### [PROBLEM TO WORK ON]
Return the line containing "You are a computer-use" together with every later line up to the end of the records, exactly and with no pictures; return nothing else.

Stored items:
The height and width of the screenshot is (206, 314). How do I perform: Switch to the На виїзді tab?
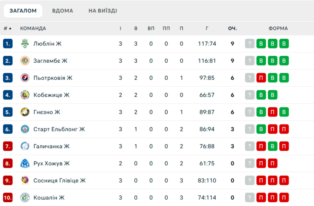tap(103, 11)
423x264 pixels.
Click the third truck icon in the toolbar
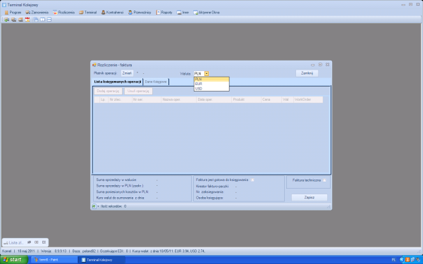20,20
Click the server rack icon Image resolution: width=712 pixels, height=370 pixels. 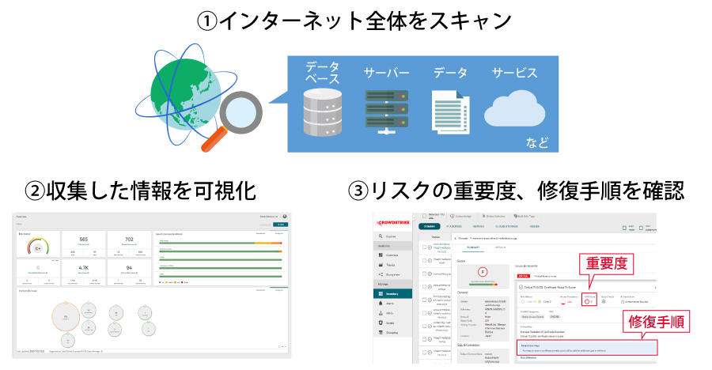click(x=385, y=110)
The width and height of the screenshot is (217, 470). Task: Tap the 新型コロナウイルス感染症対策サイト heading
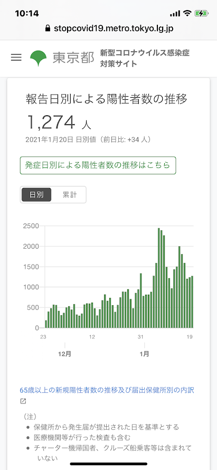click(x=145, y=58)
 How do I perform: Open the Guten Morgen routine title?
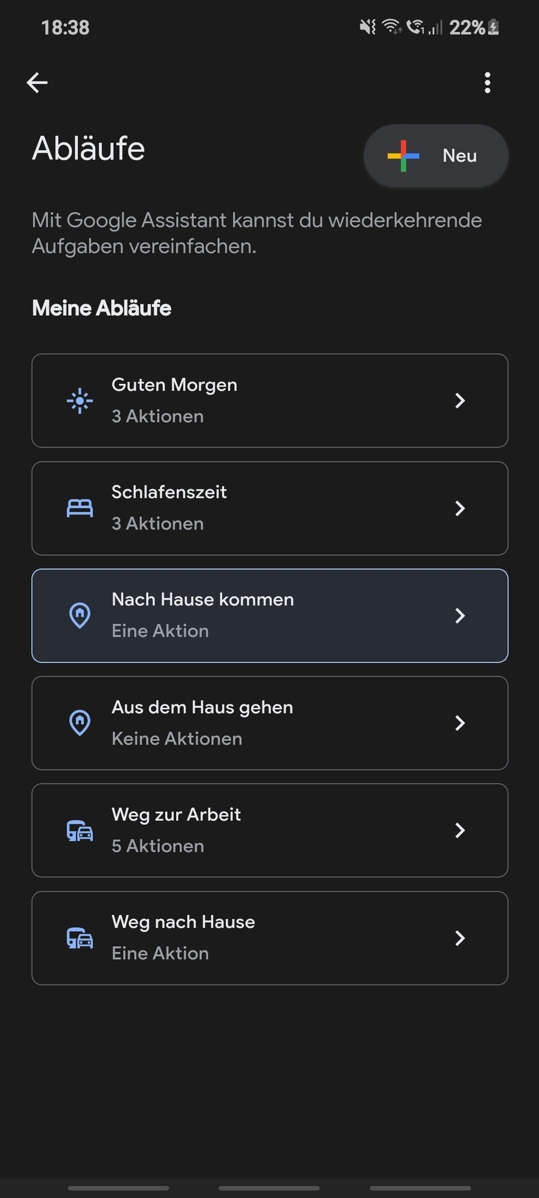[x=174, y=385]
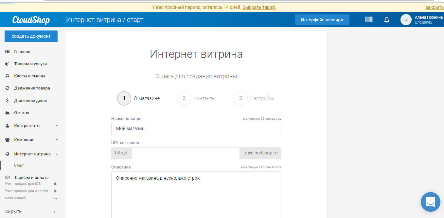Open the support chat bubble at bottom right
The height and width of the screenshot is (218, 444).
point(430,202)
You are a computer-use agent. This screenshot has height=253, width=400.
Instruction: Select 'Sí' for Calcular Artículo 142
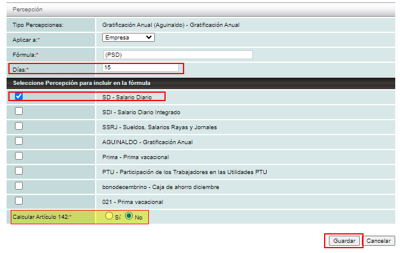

### [RESULT OF THIS TASK]
You are a computer-use agent. This screenshot has height=253, width=400.
Instruction: Select 'Sí' for Calcular Artículo 142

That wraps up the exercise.